> **Work instructions**:
Among the lines below, some may contain the string "computer". Say how many do, and give nothing besides the number.

> **Available records**:
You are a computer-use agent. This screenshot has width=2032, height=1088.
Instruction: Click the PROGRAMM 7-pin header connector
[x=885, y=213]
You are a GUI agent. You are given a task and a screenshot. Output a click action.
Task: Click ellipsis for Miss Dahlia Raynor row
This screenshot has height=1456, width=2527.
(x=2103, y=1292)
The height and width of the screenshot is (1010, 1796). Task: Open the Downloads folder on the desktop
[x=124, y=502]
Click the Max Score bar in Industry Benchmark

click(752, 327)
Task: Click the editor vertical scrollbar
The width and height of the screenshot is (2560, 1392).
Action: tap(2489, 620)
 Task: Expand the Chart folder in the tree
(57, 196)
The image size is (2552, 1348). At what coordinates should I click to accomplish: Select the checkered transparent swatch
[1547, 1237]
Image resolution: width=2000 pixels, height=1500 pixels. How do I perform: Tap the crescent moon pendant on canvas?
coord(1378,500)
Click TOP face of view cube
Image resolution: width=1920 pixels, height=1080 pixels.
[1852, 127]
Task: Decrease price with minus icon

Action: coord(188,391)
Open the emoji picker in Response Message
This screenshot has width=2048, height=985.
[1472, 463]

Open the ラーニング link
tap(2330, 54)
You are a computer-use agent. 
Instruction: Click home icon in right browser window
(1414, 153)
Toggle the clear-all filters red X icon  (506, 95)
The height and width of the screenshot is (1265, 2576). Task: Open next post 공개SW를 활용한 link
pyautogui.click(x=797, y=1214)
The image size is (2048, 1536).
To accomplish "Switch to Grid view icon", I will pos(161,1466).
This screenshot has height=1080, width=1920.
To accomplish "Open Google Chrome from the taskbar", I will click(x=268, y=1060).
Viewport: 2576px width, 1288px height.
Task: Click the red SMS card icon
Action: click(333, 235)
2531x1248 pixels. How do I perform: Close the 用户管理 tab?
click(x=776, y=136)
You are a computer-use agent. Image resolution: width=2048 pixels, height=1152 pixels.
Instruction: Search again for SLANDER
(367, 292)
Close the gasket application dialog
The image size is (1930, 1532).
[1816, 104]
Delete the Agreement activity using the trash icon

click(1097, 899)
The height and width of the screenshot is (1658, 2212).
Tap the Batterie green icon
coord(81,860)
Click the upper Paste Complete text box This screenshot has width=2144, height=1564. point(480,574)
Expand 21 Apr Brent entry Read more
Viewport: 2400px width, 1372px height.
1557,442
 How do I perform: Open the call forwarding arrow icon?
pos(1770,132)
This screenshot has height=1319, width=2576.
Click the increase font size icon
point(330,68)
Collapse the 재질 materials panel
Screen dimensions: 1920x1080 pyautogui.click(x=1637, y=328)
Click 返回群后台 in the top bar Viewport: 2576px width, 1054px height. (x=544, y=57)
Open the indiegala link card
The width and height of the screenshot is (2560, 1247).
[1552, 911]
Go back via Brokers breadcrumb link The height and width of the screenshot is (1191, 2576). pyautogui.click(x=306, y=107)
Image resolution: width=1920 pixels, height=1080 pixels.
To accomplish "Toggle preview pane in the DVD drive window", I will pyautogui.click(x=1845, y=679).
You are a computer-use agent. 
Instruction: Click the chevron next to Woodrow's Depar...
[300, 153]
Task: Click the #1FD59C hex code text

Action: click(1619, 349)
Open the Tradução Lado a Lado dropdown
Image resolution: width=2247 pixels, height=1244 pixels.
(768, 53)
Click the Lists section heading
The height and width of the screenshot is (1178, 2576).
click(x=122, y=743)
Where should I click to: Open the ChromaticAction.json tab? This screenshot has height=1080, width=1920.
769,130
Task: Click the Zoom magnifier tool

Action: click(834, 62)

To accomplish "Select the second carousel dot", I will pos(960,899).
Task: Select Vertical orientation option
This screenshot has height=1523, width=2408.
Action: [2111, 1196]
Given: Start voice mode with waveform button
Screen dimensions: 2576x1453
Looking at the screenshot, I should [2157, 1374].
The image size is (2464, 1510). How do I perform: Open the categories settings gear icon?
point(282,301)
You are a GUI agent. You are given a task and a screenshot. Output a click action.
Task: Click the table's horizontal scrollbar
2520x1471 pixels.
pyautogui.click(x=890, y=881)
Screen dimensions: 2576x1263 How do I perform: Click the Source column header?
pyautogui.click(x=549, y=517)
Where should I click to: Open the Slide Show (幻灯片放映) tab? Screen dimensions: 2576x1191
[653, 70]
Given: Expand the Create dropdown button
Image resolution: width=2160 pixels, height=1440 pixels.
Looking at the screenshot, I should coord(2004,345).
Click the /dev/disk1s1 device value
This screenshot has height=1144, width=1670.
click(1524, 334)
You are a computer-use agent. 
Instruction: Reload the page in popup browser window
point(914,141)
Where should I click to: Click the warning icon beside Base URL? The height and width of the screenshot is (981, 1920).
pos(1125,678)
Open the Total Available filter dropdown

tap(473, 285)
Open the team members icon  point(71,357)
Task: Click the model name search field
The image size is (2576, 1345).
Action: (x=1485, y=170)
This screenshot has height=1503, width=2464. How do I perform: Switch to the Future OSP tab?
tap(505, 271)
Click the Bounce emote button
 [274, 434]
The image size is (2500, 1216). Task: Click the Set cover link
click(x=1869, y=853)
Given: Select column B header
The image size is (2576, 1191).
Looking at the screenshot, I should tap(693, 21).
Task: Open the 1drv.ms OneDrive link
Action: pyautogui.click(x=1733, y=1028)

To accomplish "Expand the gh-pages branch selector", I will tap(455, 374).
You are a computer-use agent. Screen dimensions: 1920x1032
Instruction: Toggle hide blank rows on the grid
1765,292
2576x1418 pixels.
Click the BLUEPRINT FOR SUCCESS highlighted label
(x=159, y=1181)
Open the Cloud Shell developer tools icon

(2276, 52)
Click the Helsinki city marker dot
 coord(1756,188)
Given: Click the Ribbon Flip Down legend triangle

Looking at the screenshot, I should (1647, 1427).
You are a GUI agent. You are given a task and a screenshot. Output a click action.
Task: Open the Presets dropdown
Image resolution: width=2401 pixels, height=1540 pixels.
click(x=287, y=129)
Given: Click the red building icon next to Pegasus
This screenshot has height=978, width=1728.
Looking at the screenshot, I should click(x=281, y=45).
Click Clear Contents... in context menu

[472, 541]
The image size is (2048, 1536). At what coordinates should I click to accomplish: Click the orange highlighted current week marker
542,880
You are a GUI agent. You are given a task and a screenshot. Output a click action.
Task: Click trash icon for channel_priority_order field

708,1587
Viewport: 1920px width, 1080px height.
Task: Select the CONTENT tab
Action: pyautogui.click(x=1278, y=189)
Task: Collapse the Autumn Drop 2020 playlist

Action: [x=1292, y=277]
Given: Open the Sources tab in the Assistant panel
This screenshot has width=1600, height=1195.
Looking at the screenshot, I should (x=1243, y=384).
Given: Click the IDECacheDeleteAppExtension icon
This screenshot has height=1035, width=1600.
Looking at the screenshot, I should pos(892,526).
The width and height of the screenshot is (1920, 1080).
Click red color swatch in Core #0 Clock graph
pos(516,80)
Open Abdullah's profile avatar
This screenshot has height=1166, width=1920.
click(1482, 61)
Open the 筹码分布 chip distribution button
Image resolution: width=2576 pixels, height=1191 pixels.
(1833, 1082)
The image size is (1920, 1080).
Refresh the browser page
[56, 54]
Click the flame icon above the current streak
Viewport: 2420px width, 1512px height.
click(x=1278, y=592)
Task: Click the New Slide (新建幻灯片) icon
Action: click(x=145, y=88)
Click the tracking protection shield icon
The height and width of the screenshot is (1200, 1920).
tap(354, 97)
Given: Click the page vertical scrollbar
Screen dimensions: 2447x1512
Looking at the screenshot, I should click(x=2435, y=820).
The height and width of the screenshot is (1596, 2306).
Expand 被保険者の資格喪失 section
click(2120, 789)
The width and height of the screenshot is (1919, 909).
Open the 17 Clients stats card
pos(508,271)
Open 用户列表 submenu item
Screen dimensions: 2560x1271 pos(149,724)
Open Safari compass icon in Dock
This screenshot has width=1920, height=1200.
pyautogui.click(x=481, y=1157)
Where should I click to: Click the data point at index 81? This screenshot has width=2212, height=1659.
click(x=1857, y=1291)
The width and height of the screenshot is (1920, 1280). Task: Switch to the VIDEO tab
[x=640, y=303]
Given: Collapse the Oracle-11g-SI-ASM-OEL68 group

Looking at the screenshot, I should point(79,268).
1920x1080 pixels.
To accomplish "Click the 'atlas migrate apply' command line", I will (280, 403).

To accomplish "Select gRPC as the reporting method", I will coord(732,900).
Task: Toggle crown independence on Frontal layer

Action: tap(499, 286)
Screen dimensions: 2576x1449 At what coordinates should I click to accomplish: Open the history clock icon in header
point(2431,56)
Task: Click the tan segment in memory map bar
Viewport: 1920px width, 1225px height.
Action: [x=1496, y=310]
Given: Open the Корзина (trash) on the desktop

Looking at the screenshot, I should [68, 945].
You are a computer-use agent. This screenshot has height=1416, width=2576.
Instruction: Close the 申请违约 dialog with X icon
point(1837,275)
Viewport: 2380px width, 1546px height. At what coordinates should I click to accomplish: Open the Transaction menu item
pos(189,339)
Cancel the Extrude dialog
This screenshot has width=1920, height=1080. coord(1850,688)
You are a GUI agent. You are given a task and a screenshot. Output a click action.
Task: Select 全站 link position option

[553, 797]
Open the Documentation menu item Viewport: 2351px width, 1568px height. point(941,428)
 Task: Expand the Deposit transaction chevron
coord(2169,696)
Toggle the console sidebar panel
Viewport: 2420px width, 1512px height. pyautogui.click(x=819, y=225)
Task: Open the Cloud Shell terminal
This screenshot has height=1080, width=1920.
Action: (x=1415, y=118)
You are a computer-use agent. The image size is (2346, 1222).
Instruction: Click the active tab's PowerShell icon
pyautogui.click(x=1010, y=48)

> **Response area**:
8